Any minute now, the headlines tell us, the deal will be closed for the sale of control in Israel food monopoly Tnuva to Chinese food giant Bright Food, that country's third largest dairy products manufacturer. It isn't over till it's over, signed and sealed, but even if the deal is delayed, postponed, or collapses, what will be signed and sealed is one of the most shameful chapters in the Israeli privatization story, whether it’s a matter of a sale by the state or by the kibbutzim and moshavim (collective settlements) as in the case of Tnuva.
This is a chapter that more than anything exemplifies a process of transfer of wealth from the many to the few, not by virtue of any exceptional talent, but thanks to the possibility of buying a company for peanuts, squeezing it, extorting consumers, and selling it at a dream profit. There's nothing like the numbers for telling the big story of inequity in Israeli society.
NIS 3.9 billion This is the value at which Tnuva carried out the "privatization" process in January 2008. The process was pushed through high handedly by Arik Reichman, then the big boss at Tnuva. It was fairly complicated, because Tnuva was a cooperative, with 640 shareholders, kibbutzim and moshavim with little understanding of finance. Tnuva itself was a monopoly with low profitability in relation to its sales.
There were five bidders for control of Tnuva: the Markstone Fund, the Apax fund, Meir Shamir, Igal Ahouvi, and Lev Leviev's Africa-Israel Investments Ltd. (TASE:AFIL). Zehavit Cohen, Office Head of Apax Partners Israel, was the most determined. She did the rounds of the kibbutzim and moshavim, formed close ties with Reichman, and, as someone who understood finance very well indeed, examined the financial statements in depth and realized how large the potential was.

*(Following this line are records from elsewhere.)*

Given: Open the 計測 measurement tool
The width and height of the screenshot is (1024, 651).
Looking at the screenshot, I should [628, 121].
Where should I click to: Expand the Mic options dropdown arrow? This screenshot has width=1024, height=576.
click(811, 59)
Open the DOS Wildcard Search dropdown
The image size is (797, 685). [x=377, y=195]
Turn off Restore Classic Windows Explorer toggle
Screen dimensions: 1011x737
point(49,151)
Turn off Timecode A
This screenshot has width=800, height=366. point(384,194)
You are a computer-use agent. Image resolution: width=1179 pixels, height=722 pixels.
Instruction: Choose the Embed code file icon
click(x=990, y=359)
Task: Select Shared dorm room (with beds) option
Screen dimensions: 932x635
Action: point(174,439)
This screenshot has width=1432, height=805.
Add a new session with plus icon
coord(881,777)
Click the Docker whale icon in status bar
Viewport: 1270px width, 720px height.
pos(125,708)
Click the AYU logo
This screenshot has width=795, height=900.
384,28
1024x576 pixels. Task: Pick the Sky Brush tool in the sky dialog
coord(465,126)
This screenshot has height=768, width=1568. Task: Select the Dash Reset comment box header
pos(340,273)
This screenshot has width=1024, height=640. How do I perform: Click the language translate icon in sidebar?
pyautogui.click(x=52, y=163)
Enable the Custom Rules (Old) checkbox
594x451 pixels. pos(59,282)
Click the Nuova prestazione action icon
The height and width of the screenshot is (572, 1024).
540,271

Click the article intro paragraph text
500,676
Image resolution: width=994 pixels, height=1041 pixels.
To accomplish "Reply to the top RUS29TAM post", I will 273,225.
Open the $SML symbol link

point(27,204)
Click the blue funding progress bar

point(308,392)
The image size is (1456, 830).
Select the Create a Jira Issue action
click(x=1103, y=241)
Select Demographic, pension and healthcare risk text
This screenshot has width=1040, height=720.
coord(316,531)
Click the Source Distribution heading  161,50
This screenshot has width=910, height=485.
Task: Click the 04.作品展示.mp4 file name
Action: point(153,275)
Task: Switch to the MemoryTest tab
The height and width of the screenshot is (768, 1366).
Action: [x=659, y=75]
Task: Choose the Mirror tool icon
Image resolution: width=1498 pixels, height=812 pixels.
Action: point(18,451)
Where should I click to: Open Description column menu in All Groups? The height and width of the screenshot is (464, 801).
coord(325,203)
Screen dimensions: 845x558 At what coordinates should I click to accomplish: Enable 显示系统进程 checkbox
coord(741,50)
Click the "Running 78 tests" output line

Although Africa Israel bid $25 million more in the auction, Reichman decided to go with Cohen. He later said that the people at Tnuva had formed the impression that Africa Israel was careless and not serious, and, out of concern for their baby and its future, chose Apax and Zehavit Cohen. With the wisdom of hindsight, it can be seen that Reichman chose correctly, because shortly afterwards Africa-Israel got into difficulties and had to make a debt arrangement, but the question is different: why was there no pricing process with the aim of extracting the highest price possible? That, after all, is the aim of any seller: to squeeze as much as possible out of the buyer.
The deal went ahead in the following format: 23.3% remained with the kibbutzim and moshavim, and Apax brought in an Israeli partner (Meir Shamir) so that the fund held control of Tnuva (56%) and Mivtach Shamir, controlled by Shamir, held the remainder (20.7%).
NIS 8.5 billion (more or less) This is the value being talked about with the Chinese a nice gain, and we'll shortly see how nice. How was it achieved? Zehavit Cohen claims that Apax instituted a cultural, organizational and operational revolution in Tnuva. "This was a revolution that could have led to collapse in another company. Everything was done with precision, with a scalpel." My take is much simpler: you buy cheaply, extort the consumer, extort the state, leverage the company, leverage the deal, and come out with a huge profit.
NIS 2.6 billion This is the amount of the dividends that Tnuva has distributed since it was removed from the control of the kibbutzim and moshavim. If you add that to the valuation of the company in the deal with the Chinese, the result is that the value of Tnuva tripled within six years. Do you know of another food company that has risen in value so amazingly in such a short time? The share price of Osem Investments Ltd. (controlled by Nestl? SA (SWX:NESN)) (TASE: OSEM), for example, has risen 116% since the beginning of 2008, while Strauss Group Ltd. (TASE:STRS) saw its share price rise 30% in the same period. Tnuva's value rose 185%.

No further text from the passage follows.